======== Supplied records

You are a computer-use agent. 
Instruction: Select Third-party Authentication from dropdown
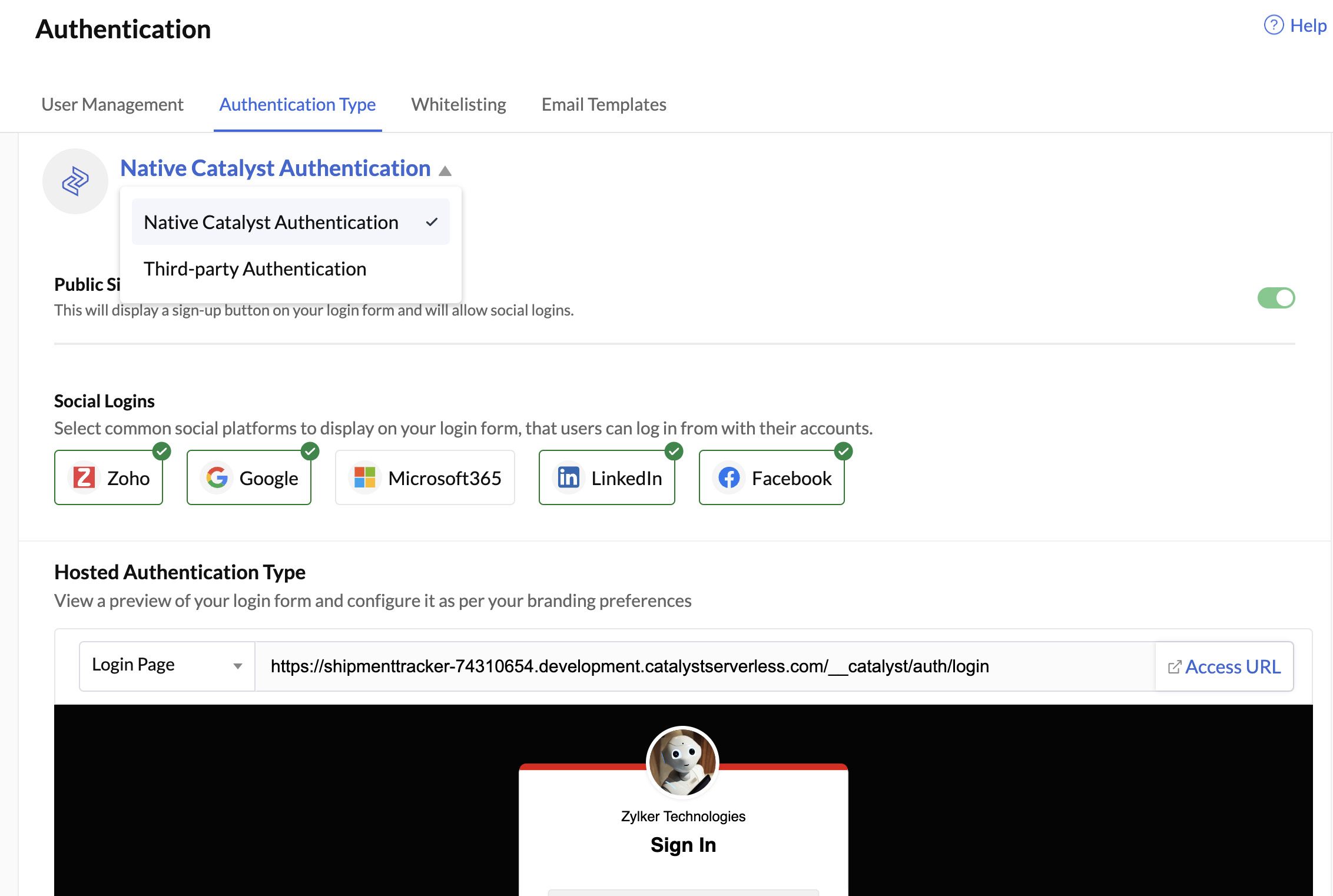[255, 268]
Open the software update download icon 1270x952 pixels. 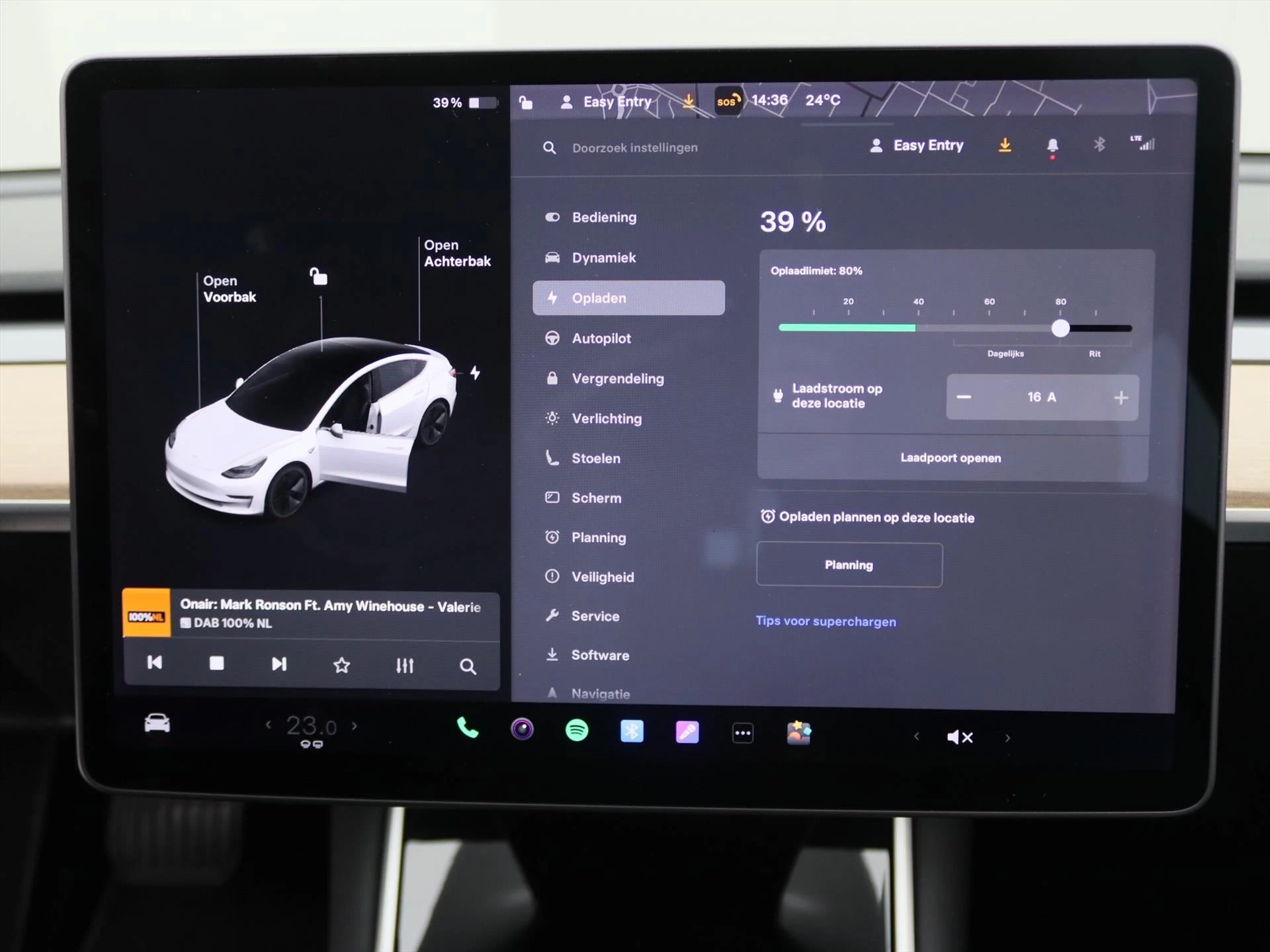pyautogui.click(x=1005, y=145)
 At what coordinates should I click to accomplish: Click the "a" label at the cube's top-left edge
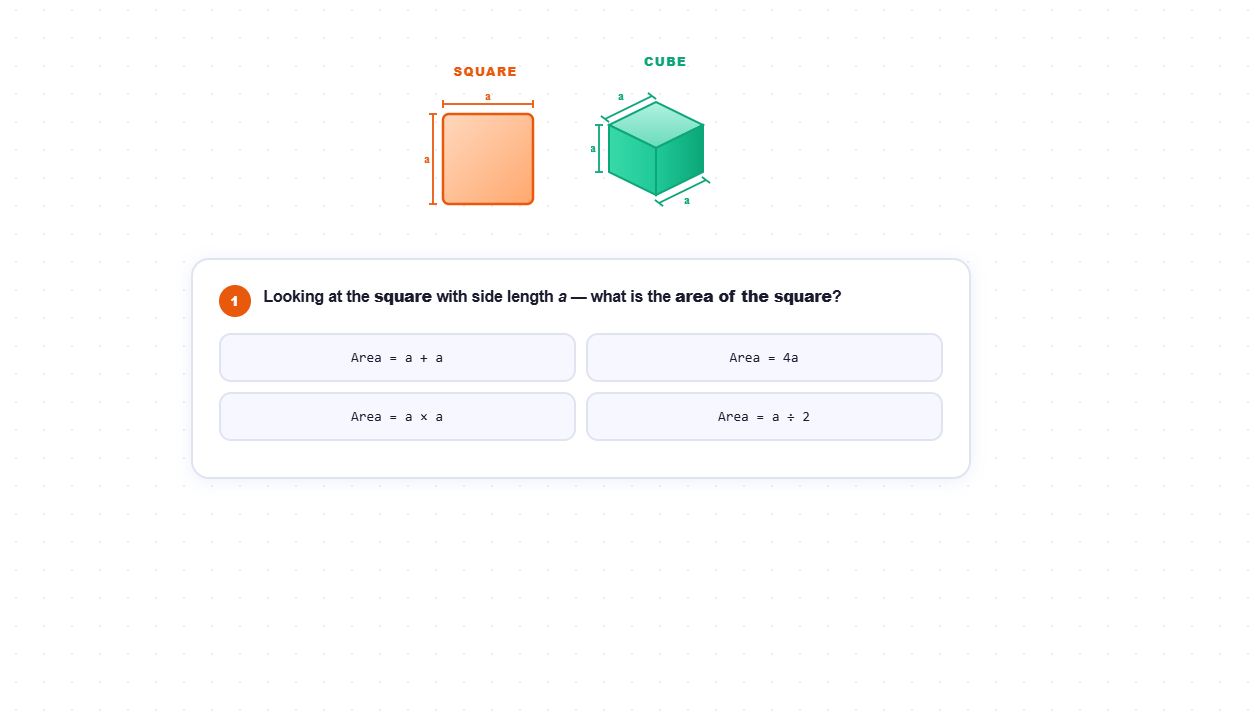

================
======== Supplied records

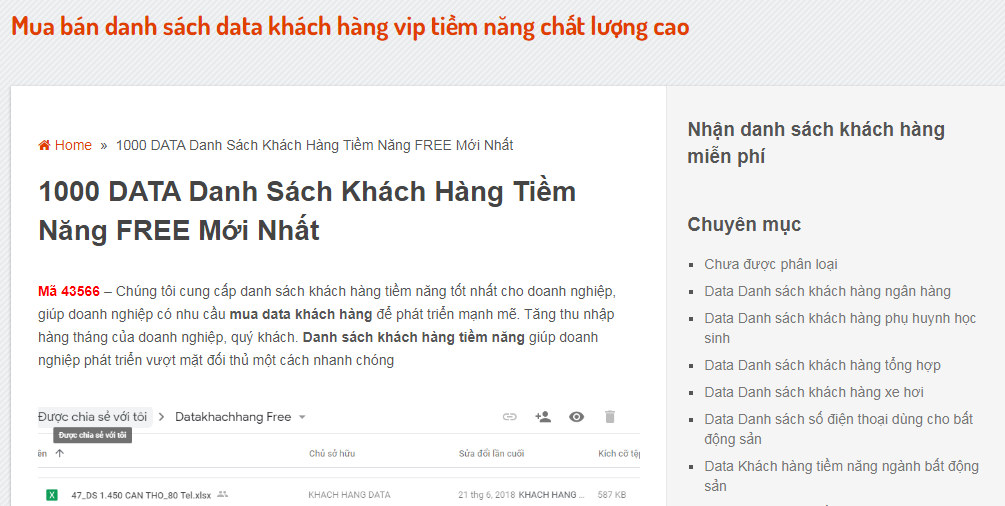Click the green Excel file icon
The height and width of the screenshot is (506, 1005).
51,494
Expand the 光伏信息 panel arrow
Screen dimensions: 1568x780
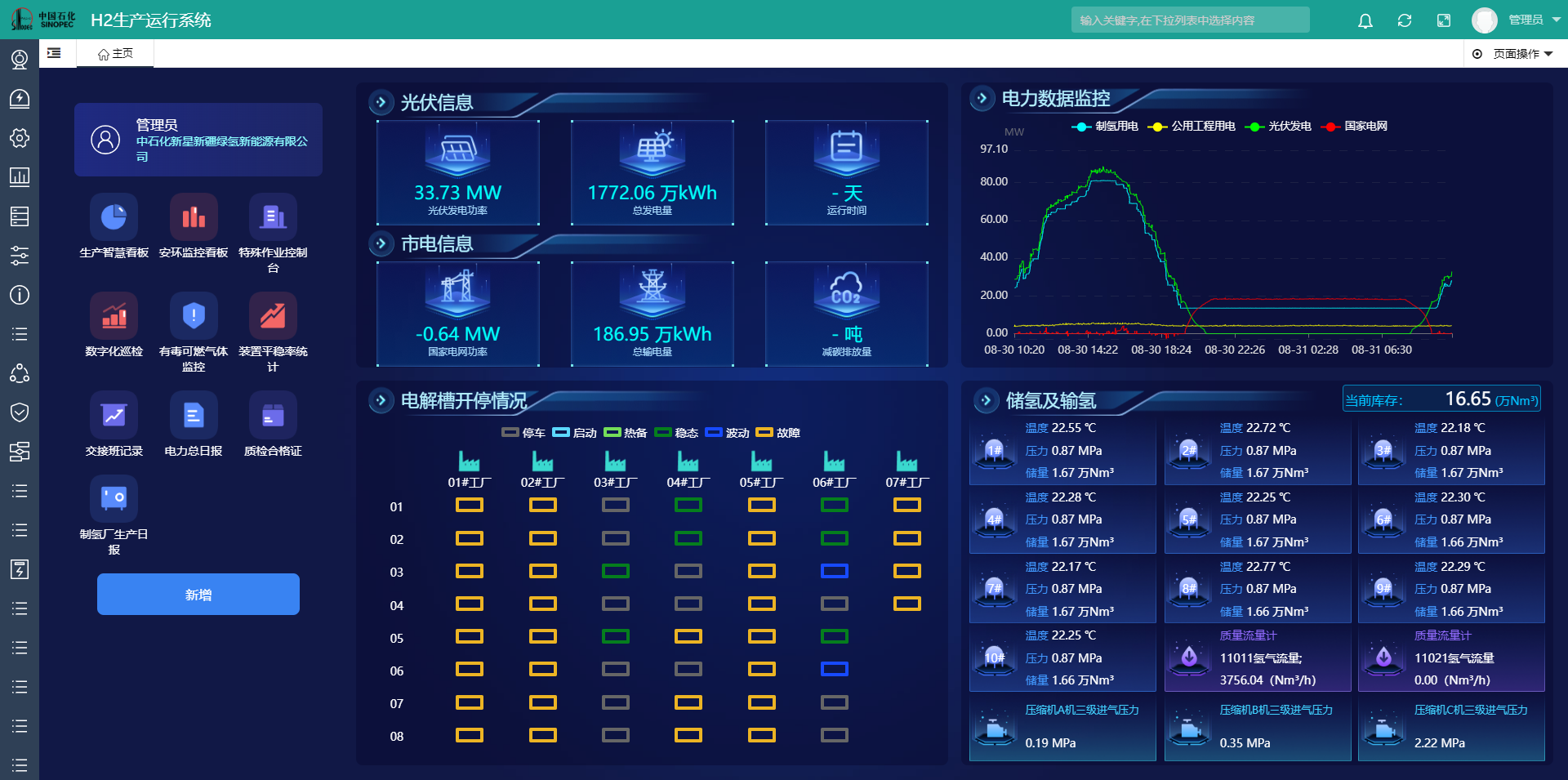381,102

================
======== Supplied records

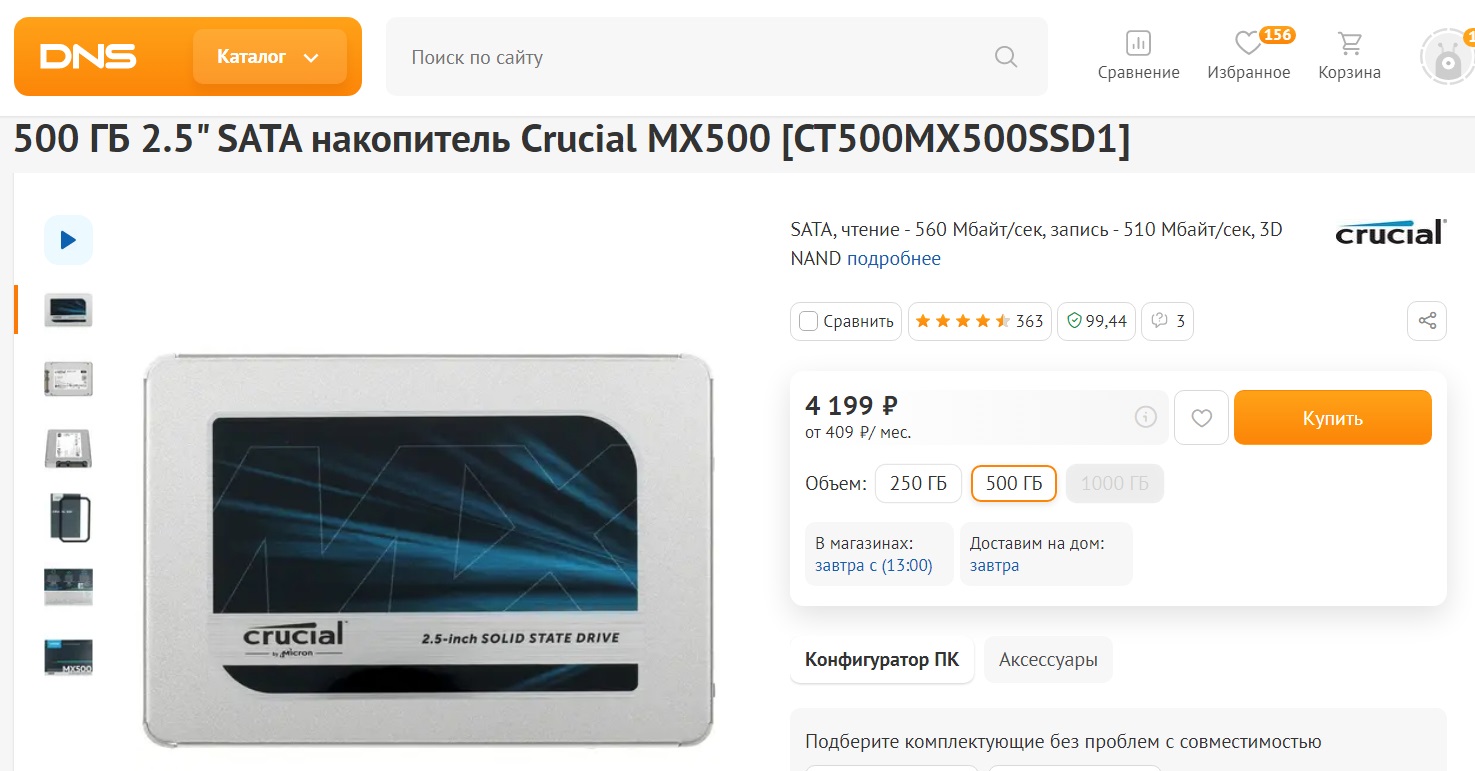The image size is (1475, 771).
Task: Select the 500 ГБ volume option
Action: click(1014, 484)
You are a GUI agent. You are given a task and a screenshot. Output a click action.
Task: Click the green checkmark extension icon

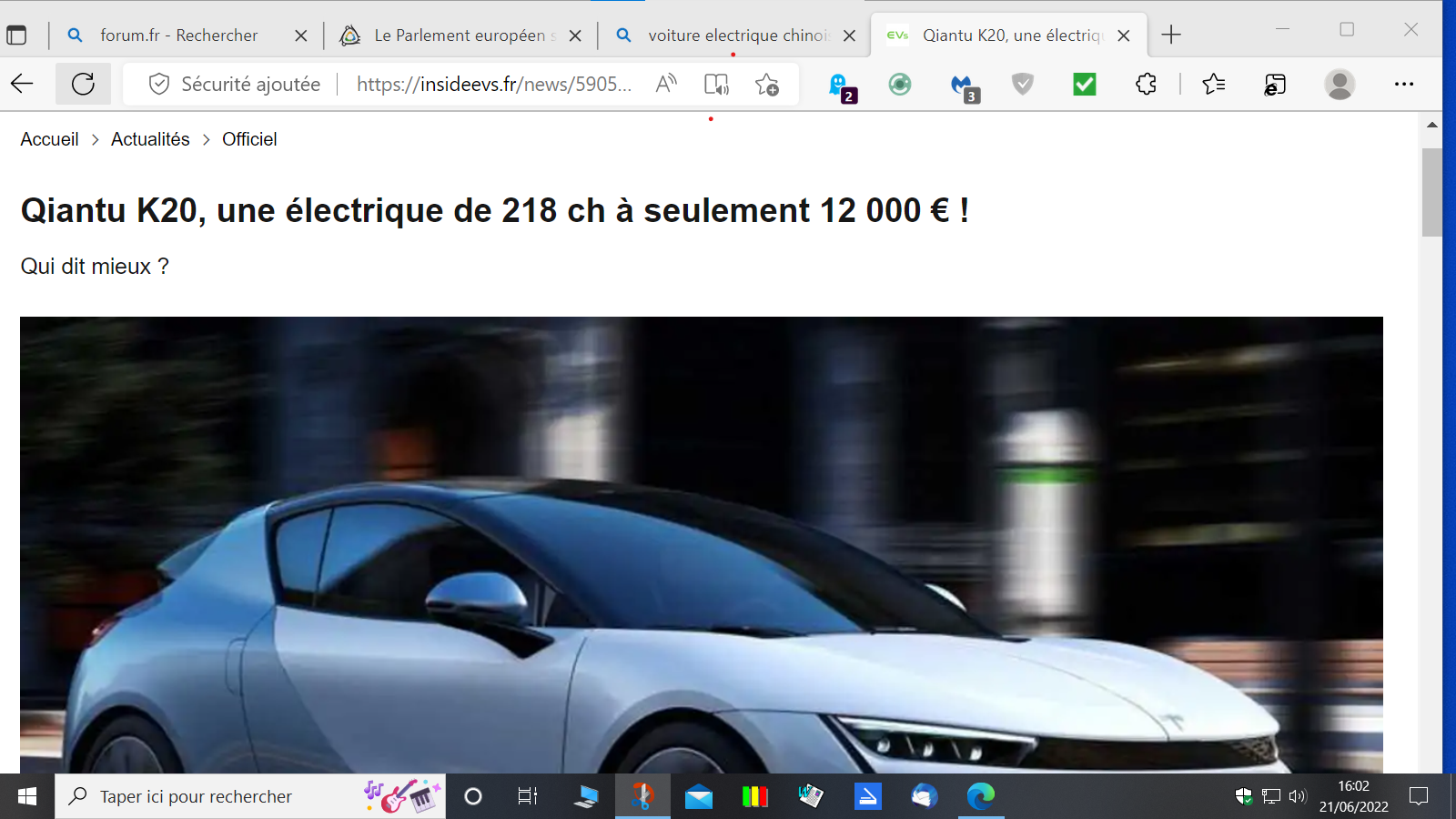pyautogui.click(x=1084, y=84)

================

Description of the task:
From the data above, pull out every line that contains the string "screenshot". Case matters, so a capitalized form does not count as a match.

Final result:
The height and width of the screenshot is (506, 1005).
You are a GUI agent. You are given a task and a screenshot. Output a click action.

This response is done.